Vem aí ‘The Mission’. Espera-se que venha. Tem todos os títulos do Festival de Cannes. Vai pôr toda a gente a pensar, os católicos também, eles sobretudo. A pensar e a informar-se. Claro que não é um simples filme, por mais excelente que seja, que põe os católicos portugueses a rever o seu messianismo, sebastianismo de trazer por casa. Quanto aos espanhóis, “es diferente”… o tamanho geográfico e a sua transformação calma — quem diria? — pode não livrá-los de arrogância, mas do complexo da pequenez talvez os livre. História complexa que ainda vai fazer correr rios de tinta, com muitas penas ainda, com muitas irritações jacobinas sem dúvida e com muitos católicos complexos de culpa também…

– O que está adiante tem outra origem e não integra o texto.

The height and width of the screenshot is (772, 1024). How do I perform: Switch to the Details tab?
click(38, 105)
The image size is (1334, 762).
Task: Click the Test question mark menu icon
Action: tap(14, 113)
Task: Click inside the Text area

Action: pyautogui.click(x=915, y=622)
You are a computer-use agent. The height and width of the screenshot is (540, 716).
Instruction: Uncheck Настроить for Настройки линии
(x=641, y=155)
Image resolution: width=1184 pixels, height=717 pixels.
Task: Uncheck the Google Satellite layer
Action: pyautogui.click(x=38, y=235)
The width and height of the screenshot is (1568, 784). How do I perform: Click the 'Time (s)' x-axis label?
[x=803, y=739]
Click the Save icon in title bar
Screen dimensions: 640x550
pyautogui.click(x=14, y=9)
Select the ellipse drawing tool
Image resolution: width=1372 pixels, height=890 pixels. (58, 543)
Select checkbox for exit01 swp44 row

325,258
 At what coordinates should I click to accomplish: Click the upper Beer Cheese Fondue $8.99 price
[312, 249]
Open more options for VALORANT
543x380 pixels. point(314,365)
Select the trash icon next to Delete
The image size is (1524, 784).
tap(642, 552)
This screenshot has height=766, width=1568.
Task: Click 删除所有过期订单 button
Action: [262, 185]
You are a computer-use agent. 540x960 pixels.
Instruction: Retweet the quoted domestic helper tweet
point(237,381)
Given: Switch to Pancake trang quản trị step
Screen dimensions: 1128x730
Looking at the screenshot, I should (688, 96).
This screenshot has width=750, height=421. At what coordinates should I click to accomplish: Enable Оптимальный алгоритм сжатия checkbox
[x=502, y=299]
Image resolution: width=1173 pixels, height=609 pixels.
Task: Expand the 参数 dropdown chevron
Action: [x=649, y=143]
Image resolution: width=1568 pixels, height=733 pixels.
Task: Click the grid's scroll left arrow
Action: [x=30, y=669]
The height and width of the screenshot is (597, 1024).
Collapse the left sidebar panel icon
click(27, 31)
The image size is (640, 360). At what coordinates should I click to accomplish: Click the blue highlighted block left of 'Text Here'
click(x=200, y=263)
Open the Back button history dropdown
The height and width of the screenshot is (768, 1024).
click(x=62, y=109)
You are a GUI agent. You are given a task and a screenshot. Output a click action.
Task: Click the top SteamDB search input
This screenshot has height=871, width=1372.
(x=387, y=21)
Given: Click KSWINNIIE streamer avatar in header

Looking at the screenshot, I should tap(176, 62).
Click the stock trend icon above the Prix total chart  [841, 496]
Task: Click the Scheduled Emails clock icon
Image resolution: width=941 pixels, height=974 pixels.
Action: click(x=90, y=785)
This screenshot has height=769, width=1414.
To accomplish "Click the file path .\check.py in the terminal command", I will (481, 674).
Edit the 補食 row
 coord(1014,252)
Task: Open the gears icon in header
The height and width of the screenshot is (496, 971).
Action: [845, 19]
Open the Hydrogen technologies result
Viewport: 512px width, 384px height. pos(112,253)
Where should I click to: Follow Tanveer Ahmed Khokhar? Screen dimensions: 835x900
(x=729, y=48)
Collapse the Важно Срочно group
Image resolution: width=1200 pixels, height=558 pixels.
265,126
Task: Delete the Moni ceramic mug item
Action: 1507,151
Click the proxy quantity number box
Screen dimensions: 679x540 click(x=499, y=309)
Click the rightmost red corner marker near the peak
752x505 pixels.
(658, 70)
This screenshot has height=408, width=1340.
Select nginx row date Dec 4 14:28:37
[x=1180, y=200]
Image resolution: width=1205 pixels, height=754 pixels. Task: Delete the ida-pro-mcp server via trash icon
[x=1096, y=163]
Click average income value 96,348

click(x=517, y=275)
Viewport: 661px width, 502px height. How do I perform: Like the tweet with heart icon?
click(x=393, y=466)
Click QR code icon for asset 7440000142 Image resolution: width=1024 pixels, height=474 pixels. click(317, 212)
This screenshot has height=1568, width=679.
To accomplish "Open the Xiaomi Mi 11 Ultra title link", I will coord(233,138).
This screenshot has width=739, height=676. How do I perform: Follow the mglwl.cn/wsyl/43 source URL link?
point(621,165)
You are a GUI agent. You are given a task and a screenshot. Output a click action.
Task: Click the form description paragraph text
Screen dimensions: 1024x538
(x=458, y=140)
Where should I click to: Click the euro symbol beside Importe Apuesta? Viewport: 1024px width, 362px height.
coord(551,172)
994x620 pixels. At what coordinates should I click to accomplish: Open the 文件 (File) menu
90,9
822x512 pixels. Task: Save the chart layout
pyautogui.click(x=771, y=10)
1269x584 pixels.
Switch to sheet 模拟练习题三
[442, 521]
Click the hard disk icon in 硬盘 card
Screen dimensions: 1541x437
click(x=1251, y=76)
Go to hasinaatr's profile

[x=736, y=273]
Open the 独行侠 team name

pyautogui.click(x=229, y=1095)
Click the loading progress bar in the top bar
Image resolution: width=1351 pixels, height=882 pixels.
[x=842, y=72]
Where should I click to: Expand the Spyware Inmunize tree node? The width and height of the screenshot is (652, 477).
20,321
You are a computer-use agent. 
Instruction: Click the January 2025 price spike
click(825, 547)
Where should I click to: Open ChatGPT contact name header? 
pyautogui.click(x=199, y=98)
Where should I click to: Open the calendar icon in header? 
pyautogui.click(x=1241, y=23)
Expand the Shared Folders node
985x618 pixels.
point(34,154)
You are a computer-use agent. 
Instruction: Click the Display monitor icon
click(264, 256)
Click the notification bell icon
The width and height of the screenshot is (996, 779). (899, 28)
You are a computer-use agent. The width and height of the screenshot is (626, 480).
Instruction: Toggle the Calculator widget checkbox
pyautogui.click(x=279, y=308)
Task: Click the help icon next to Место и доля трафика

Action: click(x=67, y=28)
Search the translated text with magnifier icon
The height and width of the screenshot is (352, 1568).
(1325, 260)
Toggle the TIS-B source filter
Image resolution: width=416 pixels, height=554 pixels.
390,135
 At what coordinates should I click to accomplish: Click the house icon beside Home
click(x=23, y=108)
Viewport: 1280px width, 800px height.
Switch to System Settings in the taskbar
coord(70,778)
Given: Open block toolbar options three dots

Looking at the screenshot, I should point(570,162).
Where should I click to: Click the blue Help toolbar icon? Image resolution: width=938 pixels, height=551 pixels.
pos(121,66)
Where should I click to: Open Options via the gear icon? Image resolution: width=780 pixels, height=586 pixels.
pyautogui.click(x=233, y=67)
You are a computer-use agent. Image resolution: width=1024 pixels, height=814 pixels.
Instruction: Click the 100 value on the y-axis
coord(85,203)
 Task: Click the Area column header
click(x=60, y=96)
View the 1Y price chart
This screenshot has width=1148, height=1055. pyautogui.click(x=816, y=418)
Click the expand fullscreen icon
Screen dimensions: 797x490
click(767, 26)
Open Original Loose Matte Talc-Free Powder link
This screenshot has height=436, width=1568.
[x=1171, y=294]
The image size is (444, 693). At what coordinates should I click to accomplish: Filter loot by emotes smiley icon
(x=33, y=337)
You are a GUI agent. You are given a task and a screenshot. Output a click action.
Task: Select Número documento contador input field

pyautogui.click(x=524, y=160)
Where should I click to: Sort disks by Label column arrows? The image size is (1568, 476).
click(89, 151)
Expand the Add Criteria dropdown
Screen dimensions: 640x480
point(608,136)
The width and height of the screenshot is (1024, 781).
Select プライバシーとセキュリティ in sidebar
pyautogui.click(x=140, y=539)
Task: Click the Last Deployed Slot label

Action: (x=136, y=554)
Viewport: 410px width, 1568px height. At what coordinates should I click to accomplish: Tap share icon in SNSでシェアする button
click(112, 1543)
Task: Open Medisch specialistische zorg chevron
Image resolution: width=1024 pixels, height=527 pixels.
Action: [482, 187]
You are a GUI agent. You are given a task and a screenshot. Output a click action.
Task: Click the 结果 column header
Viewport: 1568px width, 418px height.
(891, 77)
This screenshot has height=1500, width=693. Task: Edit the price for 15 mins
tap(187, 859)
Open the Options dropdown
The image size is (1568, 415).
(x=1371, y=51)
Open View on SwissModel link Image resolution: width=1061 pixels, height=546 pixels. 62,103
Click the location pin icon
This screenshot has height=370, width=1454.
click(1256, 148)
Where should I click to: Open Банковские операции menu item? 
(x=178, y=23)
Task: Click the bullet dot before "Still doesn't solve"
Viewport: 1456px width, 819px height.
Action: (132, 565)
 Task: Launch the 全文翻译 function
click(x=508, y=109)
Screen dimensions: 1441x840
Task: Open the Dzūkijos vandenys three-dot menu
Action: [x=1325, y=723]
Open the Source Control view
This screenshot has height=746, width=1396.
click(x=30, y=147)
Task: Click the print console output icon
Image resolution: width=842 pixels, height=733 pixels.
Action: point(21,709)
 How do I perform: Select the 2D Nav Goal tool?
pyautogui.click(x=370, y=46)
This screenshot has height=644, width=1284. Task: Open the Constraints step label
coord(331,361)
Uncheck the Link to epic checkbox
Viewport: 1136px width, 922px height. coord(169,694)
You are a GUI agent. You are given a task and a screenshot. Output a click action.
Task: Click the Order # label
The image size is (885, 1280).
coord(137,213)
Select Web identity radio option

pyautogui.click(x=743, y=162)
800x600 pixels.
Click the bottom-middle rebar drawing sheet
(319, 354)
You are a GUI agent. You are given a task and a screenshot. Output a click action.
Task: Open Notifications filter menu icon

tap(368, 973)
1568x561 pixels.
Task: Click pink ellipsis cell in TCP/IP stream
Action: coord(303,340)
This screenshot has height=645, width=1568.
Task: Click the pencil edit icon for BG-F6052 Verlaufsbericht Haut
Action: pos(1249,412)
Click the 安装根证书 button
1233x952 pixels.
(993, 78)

Por aqueles dias, atiraram-se todos aos Jesuítas. E se os Jesuítas não fossem jesuítas, seriam hoje considerados precursores [como Las Casas e Thomas More] de Marx & Lenine, de Sandino e de todas as frentes da Revolução e do Progresso… Progressistas os Jesuítas? Pombal vai cair do pedestal e Voltaire vai estremecer no túmulo. Cândido, que na imaginação voltairiana deu a volta ao Mundo, já não sabe nada de nada. “O governo de ‘los padres’ é uma coisa maravilhosa. ‘Los padres’ ali têm tudo e os povos nada. É a obra-prima da razão e da justiça. Não há nada de mais divino que ‘los padres’, que fazem aqui a guerra ao rei de Espanha e ao rei de Portugal e que na Europa confessam esses reis”. É uma citação de ‘Candide, ou l’Optimisme’, o célebre livro de Voltaire que faz parte da panóplia de todos os adversários da Igreja, clássico de todos os catecismos e almanaques anticlericais. A quem é que Voltaire pretendia agradar? Não aos jesuítas! Aos reis? Quem diria?! Aos povos? Não aos índios Guaranis que, uma vez reduzidas a nada as suas ‘reduções’, voltaram à escravidão e à miséria sob e cobiça dos colonos portugueses — que só queriam o ouro — e de colonos espanhóis que só pretendiam um acordo fronteiriço entre Portugal e Espanha para os lados do rio Paraná. Há destes paradoxos históricos. Voltaire a defender o direito divino dos reis e os maçónicos portugueses — republicanos e liberais — a levantarem uma estátua a Pombal, o símbolo português do despotismo esclarecido.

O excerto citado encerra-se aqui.